Michael Avenatti Indicted for Allegedly Stealing $1.6 Million From Client

Minnie Murray
April 14, 2019

"Avenatti stole millions of dollars from five clients and used a tangled web of shell companies and bank accounts to cover up the theft, the Santa Ana grand jury alleged in an indictment that prosecutors will make public Thursday", the Times reported.

"Authorities charge that Avenatti threatened to hold a news conference on the eve of the NCAA college basketball tournament to reveal damaging allegations against Nike unless it paid his client $1.5 million and agreed to hire Avenatti and another lawyer for $15 million to $25 million to conduct an "internal investigation" into the purported allegations". The proceeds were wired to Avenatti, who allegedly "drained the entire settlement payment from his law firms' trust account and used portions of the settlement to finance his coffee business or pay personal expenses", the USA attorney's office statement said. One of his businesses, Global Baristas US LLC, failed to file employment tax returns and didn't pay $3.2 million in federal payroll taxes, which had been withheld from employee paychecks.

Avenatti used another $2.5 million in settlement money belonging to another client to help pay for a private jet, the indictment said.

Prosecutors from the Southern District of NY said in a charging document that Avenatti tried to get the money by "threatening to use his ability to garner publicity to inflict substantial financial & reputational harm on the company if his demands were not met".

Prosecutors in the office of the U.S. Attorney for California's Central District have charged Avenatti with 10 counts of wire fraud, accusing him of misusing more than $12 million he received on behalf of clients following settlements and other negotiations.

As prosecutors outlined the charges, Avenatti appeared briefly in Los Angeles Superior Court to answer questions about money he owes attorney Jason Frank for legal work he performed.

Wednesday's indictment comes two weeks after federal prosecutors in Manhattan and Los Angeles charged Avenatti, who became a household name during his representation of adult-film actress Stephanie Clifford, known professionally as Stormy Daniels, almost simultaneously in two criminal cases. The charges could carry a potential prison sentence of 335 years in prison.

In addition to Client 1, Hanna said, Avenatti followed a similar pattern with four other clients.

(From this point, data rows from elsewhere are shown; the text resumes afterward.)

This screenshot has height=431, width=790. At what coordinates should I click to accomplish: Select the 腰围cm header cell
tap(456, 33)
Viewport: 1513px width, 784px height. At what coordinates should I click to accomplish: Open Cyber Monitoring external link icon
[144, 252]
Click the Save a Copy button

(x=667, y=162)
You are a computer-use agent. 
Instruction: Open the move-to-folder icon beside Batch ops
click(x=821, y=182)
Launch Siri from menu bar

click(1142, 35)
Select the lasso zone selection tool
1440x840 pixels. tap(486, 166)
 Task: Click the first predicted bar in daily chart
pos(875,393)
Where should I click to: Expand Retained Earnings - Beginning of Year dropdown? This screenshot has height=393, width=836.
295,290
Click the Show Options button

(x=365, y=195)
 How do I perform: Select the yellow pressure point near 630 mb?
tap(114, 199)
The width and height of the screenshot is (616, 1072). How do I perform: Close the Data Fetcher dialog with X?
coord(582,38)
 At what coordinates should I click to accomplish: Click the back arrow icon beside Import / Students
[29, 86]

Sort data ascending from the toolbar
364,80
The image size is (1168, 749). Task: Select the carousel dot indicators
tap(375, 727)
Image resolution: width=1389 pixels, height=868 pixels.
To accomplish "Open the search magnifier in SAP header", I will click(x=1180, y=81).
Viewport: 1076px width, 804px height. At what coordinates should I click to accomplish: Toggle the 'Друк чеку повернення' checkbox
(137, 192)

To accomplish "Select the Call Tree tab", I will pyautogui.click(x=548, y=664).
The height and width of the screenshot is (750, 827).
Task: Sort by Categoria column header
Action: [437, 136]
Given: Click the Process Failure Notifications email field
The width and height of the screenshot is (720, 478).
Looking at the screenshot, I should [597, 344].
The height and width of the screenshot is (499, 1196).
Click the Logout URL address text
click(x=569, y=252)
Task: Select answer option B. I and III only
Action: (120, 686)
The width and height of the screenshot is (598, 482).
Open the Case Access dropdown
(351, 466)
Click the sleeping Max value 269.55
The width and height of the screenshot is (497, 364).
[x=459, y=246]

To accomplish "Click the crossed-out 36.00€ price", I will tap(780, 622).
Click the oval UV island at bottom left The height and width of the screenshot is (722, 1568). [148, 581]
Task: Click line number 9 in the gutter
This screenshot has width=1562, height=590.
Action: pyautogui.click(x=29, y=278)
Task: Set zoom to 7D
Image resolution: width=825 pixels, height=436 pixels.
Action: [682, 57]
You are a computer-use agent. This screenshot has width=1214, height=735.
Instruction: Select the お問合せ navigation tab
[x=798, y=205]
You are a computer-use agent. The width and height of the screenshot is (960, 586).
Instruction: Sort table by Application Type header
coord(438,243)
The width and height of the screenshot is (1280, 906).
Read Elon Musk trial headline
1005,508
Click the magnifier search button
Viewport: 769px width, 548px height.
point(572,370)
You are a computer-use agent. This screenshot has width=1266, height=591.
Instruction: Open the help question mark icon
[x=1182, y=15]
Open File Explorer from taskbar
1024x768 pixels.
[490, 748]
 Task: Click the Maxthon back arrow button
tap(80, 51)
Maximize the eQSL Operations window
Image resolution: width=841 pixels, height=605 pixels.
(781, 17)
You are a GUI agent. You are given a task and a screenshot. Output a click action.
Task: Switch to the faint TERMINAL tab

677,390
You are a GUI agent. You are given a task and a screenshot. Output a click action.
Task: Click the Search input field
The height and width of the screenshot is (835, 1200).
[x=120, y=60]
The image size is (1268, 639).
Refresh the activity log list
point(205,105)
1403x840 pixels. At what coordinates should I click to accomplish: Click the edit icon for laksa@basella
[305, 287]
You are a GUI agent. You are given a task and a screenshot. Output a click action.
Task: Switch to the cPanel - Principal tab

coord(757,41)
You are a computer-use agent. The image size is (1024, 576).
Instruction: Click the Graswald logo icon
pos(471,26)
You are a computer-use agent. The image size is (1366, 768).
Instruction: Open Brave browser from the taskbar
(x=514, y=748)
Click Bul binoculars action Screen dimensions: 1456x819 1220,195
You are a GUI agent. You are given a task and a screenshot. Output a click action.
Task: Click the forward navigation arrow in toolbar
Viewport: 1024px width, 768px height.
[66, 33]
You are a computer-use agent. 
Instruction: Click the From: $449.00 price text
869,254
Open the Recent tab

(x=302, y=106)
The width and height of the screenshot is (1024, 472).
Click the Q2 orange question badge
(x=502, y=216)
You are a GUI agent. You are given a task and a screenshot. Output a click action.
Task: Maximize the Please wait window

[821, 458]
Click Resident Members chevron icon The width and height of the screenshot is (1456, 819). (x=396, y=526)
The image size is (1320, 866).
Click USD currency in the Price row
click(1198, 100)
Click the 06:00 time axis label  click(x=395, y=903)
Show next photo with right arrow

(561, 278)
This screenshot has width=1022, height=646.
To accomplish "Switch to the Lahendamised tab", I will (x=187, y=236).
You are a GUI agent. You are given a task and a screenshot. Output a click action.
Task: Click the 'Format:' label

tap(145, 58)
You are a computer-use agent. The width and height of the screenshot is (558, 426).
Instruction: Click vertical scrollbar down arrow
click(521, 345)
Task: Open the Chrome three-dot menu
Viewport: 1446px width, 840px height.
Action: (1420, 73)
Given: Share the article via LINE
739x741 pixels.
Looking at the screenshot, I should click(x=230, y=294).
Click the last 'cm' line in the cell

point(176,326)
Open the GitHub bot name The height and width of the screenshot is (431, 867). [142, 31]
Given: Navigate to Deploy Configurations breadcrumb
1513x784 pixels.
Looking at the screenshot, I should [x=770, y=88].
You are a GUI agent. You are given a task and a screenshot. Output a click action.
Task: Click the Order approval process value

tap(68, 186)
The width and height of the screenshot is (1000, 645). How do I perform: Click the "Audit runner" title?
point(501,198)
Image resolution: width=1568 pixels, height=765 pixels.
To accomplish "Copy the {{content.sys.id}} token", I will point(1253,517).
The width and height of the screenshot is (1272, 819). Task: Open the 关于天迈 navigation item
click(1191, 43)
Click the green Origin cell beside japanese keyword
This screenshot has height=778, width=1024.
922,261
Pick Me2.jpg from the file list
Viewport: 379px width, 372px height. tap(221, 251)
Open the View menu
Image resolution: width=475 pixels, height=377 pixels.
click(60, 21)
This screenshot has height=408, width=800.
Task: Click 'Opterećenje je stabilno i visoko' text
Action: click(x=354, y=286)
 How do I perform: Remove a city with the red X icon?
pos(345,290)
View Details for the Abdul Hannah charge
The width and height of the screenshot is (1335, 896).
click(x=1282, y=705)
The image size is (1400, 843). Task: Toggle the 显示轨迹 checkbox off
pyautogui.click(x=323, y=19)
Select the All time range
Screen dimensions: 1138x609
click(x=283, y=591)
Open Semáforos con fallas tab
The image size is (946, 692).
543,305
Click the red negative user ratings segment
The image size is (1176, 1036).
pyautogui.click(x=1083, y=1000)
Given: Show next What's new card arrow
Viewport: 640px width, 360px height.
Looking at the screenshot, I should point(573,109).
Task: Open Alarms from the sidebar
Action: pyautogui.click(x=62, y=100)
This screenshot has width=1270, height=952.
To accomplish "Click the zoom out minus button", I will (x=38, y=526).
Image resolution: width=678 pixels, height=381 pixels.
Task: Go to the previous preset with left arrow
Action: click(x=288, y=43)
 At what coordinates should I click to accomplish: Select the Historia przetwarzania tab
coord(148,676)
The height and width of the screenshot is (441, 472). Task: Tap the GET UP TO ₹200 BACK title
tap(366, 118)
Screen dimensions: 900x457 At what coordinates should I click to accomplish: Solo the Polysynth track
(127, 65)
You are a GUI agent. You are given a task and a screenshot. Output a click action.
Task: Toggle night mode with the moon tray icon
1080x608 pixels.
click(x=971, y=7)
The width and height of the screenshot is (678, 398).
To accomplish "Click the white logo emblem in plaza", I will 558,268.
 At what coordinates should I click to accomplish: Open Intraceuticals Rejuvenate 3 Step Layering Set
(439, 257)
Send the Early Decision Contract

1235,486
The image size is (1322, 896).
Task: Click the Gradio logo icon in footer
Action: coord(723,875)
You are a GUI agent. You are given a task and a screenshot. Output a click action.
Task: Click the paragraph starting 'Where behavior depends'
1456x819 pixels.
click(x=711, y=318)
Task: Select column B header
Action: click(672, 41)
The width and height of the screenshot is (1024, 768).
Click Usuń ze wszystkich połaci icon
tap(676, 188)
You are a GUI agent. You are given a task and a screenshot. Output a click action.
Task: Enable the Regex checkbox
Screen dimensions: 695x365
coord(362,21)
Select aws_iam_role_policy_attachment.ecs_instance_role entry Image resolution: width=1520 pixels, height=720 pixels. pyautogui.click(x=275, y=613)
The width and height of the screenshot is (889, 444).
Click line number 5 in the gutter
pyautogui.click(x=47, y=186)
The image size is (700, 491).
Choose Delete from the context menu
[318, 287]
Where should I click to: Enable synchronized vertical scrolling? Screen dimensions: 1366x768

The 61-page indictment alleges Avenatti embezzled from a paraplegic man and four other clients and deceived them by shuffling money between accounts to pay off small portions of what they were due to lull them into thinking they were getting paid.

Hanna said the Avenatti case "has nothing to do with anything political or with anything else".

In November, when the Social Security Administration requested information to determine if Johnson should continue to receive disability benefits, Avenatti said he would respond, but didn't because he knew it could lead to the discovery of his embezzlement, the indictment said.

He also tweeted a signed statement from Geoffrey Johnson praising Avenatti for advocating for him.

According to the indictment, Johnson's efforts to buy a house failed because Avenatti withheld the settlement money, and Avenatti lied to the U.S. Social Security Administration about the settlement to hide the embezzlement, leading the agency to cut off Johnson's benefits.

After Avenatti was questioned about the alleged embezzlement during a judgment-debtor examination in federal court March 22, the indictment said he fabricated a defence for himself.

Avenatti became a prominent critic of Trump and a frequent cable TV guest while representing Daniels, whose real name is Stephanie Clifford.

Robbins, a former federal prosecutor, said he was surprised Avenatti posted the statement.